New project to produce ethanol from sugar beets

March 26, 2013

The project is funded by a $5 million state grant, supporting a dozen local farmers who are going to join forces to build a new Fresno County demonstration plant together with a team of university experts.

A new project that may be about to change public perception of sugar beet, a crop that once dominated farms but has recently been abandoned by farmers, has been launched in California. However, this time the crop is not used to extract sugar but to produce ethanol.

The new project is funded by a $5 million state grant, supporting a dozen local farmers who are going to join forces to build a new Fresno County demonstration plant together with a team of university experts. The demonstration plant will convert the beets into ethanol that will in turn be used to produce biofuel.

If the project proves a success, the group of farmers from Five Points, Fresno County, will construct the first commercial-scale bio-refinery in the United States, in nearby Mendota, to turn beets into biofuel. Similar plants are already successfully operating across the Atlantic in several European countries, the Californian Daily Democrat reported.

At present, as much as 95 percent of the biofuel in the United States is produced from corn but this may soon change because of the Renewable Fuel Standard, which caps the amount of ethanol produced from corn at 15 billion gallons.

RELATED: Federal ethanol mandate could disrupt fuel supply, refineries warn

If the sugar beet project develops as planned, this would give another option to the state to achieve its greenhouse gas emissions reduction targets. According to California state officials, the planned beet processing facility is evidence that the state is willing to invest extensively in biofuel production and in innovative ways to meet the rising biofuel demand over the next 10 years.

Robert Weisenmiller, chair of the California Energy Commission, said that the state is looking into various methods to reduce greenhouse gas emissions and to replace traditional transportation fuel with fuel containing a lower concentration of carbon. The beet plant has the potential to achieve this, he added.

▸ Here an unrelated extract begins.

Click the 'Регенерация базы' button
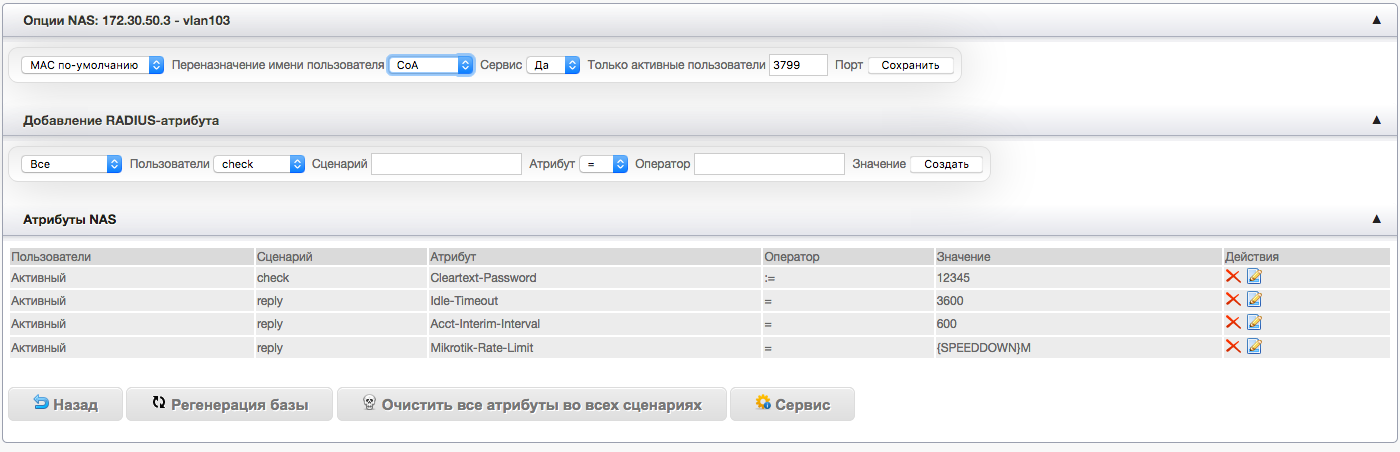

One of the advantages of beets over corn is the fact that they can yield twice as much ethanol per acre, because beets have a higher sugar content per ton than corn, the farmers explained. They hope that developing the project would result in jobs and more investments for the area. Such a boost would be extremely beneficial because farmers in some parts of California, including Five Points, have had to cope with a number of challenges, such as water pumping restrictions and overly salty soil, the Daily Democrat said.

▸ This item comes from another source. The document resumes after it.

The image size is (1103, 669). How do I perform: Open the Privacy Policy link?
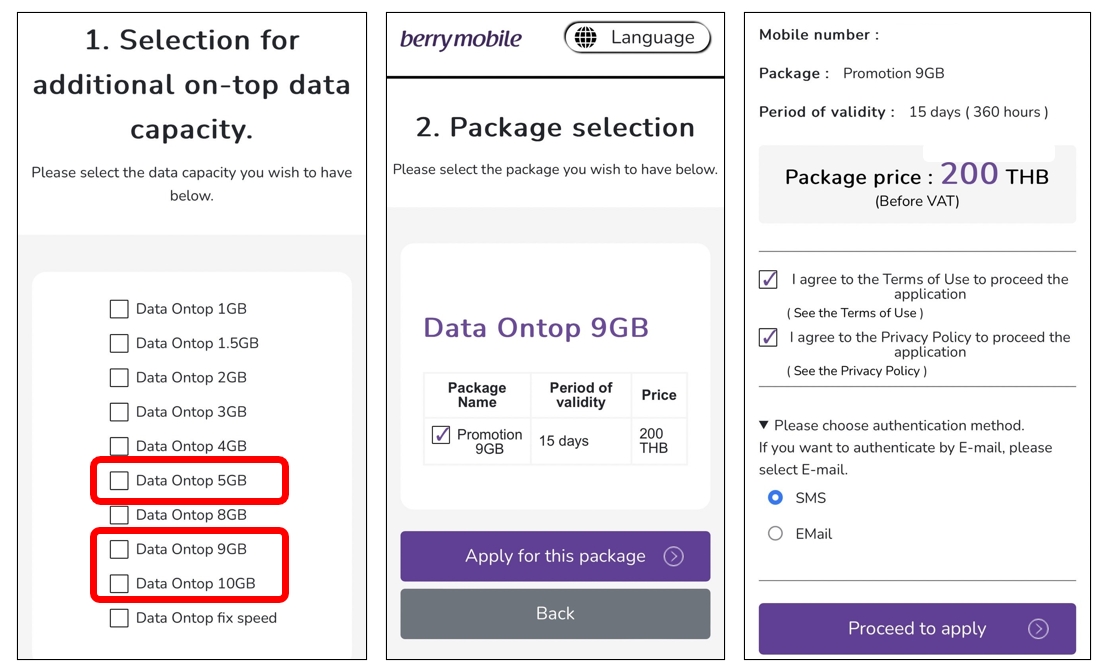858,370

Farmer John Diener, who owns the ranch where the demonstration plant will be built, commented that the project is not just about developing alternative biofuels but about rural development as a whole and about creating jobs and bringing a better tax base to this area.

Production of ethanol in the United States has grown rapidly over the past few years, mostly driven by federal mandate on biofuels. Currently, there are plants in 28 states manufacturing a total of more than 13 billion gallons of ethanol each year, said Geoff Cooper, vice president for research and analysis for the Renewable Fuels Association.